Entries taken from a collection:
Content starts

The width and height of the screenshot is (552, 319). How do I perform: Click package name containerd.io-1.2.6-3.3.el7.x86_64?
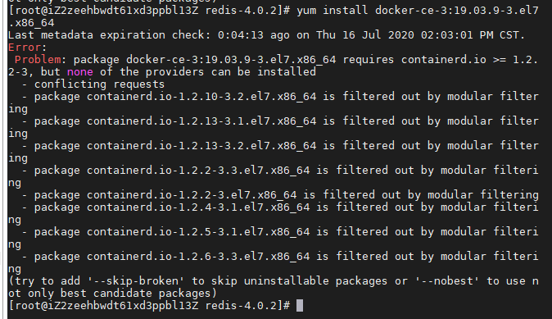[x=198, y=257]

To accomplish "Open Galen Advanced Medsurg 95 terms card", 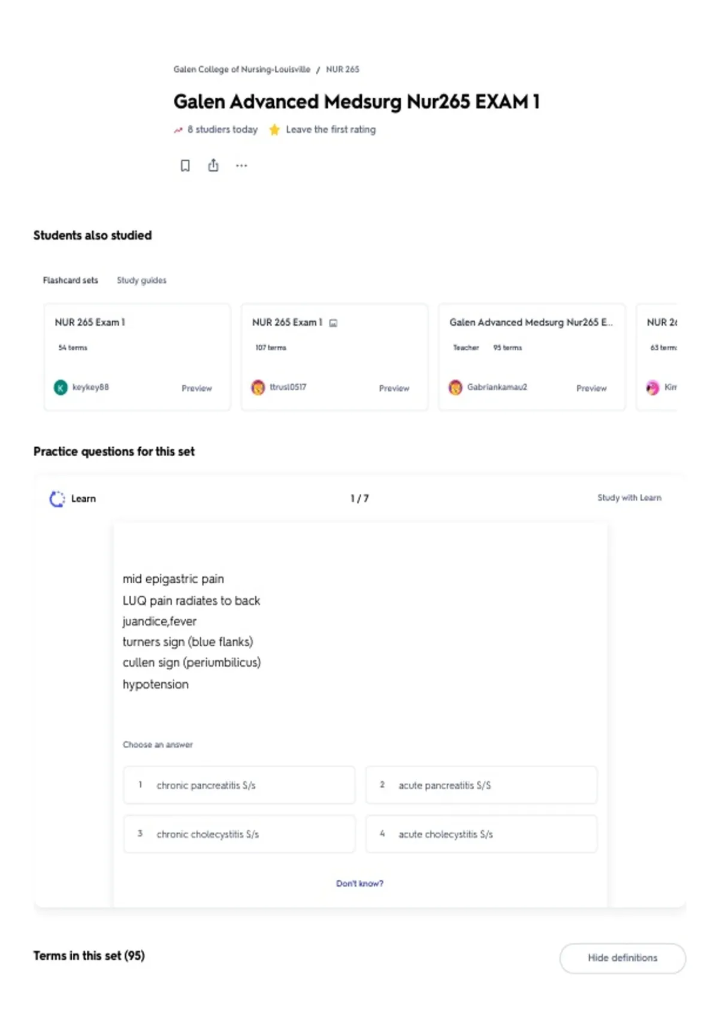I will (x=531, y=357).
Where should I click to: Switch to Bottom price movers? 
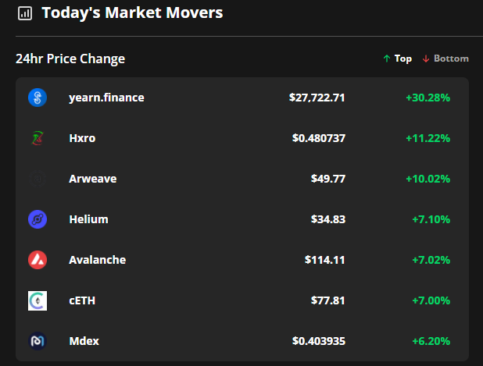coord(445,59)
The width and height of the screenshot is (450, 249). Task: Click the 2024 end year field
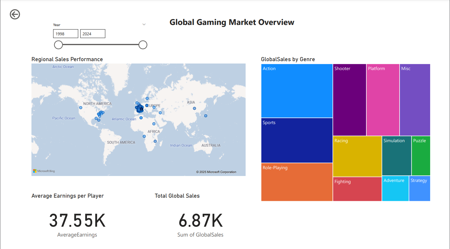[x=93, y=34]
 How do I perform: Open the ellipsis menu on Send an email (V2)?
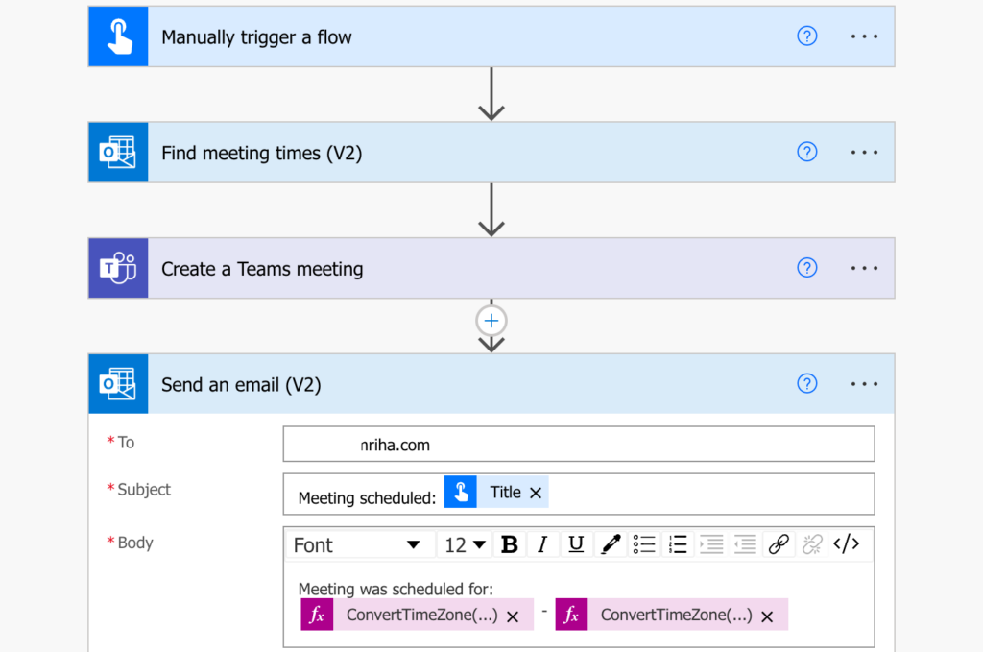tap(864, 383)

Content ends

What you will do: Would you please copy, exactly and only, the lines from the one with "The width and height of the screenshot is (450, 249)." through the end of the entries above, skipping every picture?

Output below:
The width and height of the screenshot is (450, 249). Task: Click the 2024 end year field
[x=93, y=34]
 How do I perform: Open the ellipsis menu on Send an email (V2)?
tap(864, 383)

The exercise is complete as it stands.